Mart Ayı..

Sevgili Dostlar,

Nihayet! Nihayet Mart ayna girdik ve Şubat ayını tarihin tozlu sayfalarına yolladık. Ayrıca; Şubat ayının kısa göründüğüne de aldanmayın, çünkü çok canımızı yaktı. Ama o’da dayanamadı akan zamana. Çünkü zamandır hayatımızda var olan vazgeçilmez yegane gerçek. Hayatsa ‘’su akar yolunu bulur’’ misali, yaşayan herkese devam edecektir. Örnek mi? Komşumun bahçesindeki ağaç; küçük küçük, bembeyaz çiçekler açıyor. Daha düne kadar ana kucağından inmeyen komşu çocuğu; pazarda kendi pusetini kendi götürüyor. Ümidimi kestiğim saksıda ki dallar; şımarıkçasına yeşeriyor, yeni yeni tomurcuklar açıyor. Bundan güzel nasıl anlaşılır hayatın ve yaşamın varlığı?

Zaman geçiyor. Geçtiği her bir lahza, bizi biraz daha olgunlaştırıyor. Nasıl mı? Çünkü ASLOLAN İNADINA İNADINA YAŞAMAKTIR. HAYATTIR.

Bu gerçekle çok güzel bir Mart ayına girdik. Daha sabahtan, güneş kendini göstermeye başladı güzel Erdek’imize. Sahil desen harika. Deniz fevkalade ötesi. Süt liman. Pazara gittik. Rio karnavalı. Çığırtkanlar dünyanın en güzel aryalarını söylüyor kendi notalarında. Bir özlem. Bir sevgiliye olan hasretin sona ermesi misaliyiz hepimiz. Vuslata erdik sanki bahar tam gelmese bile.

Adı üstünde Mart ayı. Hatırladığım kadarıyla bizim zamanımızda; ‘’Mart kapıdan baktırır, kazma kürek yaktırır’’ derdik ya, aynen öyle. Ama yalancı da olsa, bizi kandırdığını da bilsek, baharın fragmanı bile çok güzel; değil mi dostlar?
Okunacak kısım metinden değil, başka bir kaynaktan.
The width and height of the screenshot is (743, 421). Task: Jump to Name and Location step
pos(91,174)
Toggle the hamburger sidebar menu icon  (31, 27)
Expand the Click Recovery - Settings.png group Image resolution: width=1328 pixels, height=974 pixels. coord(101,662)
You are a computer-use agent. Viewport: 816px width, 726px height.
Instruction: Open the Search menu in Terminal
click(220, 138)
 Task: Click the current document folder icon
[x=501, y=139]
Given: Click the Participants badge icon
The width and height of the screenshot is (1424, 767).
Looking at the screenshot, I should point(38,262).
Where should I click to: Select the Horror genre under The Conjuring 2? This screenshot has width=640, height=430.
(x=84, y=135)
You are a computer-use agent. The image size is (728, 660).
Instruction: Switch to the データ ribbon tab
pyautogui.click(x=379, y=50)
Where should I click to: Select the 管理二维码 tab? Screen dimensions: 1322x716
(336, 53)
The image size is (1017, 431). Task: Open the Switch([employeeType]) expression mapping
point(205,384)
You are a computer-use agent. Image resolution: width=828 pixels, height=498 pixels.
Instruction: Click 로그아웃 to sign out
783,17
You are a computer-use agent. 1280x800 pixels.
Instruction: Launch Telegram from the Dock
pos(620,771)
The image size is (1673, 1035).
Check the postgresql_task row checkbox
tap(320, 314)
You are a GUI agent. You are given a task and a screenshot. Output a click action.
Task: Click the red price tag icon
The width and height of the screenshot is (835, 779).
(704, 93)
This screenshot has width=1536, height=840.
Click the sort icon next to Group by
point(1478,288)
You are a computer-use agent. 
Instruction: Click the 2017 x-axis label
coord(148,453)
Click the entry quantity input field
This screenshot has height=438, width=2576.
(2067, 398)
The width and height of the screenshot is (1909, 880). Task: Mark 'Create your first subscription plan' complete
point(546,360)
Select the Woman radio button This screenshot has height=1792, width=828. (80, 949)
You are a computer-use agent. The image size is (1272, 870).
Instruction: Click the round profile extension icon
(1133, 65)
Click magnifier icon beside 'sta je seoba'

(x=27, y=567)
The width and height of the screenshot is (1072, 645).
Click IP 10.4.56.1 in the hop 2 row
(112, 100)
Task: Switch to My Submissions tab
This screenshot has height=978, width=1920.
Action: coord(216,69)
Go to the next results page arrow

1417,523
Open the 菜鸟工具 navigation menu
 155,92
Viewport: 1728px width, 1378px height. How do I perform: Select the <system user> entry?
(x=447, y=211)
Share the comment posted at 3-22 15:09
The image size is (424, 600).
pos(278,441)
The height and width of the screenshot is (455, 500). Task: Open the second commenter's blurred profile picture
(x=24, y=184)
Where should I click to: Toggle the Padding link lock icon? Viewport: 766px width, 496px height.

Mart ayı gerek bizim yakın tarihimizde gerek dünya tarihinde önemli bir aydır. En yakınıysa 8 Mart günüdür.

Geçen sene KADINLAR GÜNÜYLE ilgili bir yazı yazmıştım. Aynı yazıyı defalarca yazsam görüyorum ki amaçlar hiç değişmiyor. Bana göre en acısı; ‘’alan memnun-satan memnun’’ durumu. Şubat ayının son gününden başlayan reklamlarda, Kadın sanki bir meta. Örneğin tanınmış bir kuyumcu firması (yoksa pırlantacı mı?) Sevgililer Gününde ki sloganı bu sefer ’’ %50 tenzilatlı’’ diye sunuyor. Tanınmış bir şarkıcı veya program yapan kadın, etrafında topladığı kızlarla, hep aynı sloganı söylüyor. Bunlar program arası seyretmekle mecbur kaldığım upuzun reklam kuşağından bir iki örnek sadece.

İnelim çarşıya. Bakın ben her zaman esnaftan bakkaldan yanayım. Helal olsun onlara. Ekmek parası için çalışıyorlar ve böyle günleri de değerlendirmek istiyorlar doğal olarak. Çünkü; ekmek aslanın midesinden neredeyse bağırsaklarına inmiş, esnaf da aslanın kıçında bekler halde. Neden mi!! Çünkü; onlarında aileleri var, çoluk çocuğu var. Hayatın en acımasız yaşam şartı; o paranın kazanılma mecburiyetidir! Onun için bilhassa tekstille uğraşan dükkanlar vitrinlerini aşkın sembol rengi kıpkırmızı bir renkle süslediler.

Ama ya kurumsal tanınmış marketler? Büyük balık küçük balığı yer misali, gazetelere çarşaf çarşaf reklam vererek, kadınlara hoş görünmenin başka yolu yokmuş gibi ne kadar tanınmış ve bilinmiş tahrik edici veya iç gıdıklayacağı kokular ve kadınla ilgili ne varsa; (örneğin takı, süs, hediyelik) hepsine indirim yapıyor, küçük esnaf batsın diye. Oysa ne demiştim geçen senelerde; hatırlatayım…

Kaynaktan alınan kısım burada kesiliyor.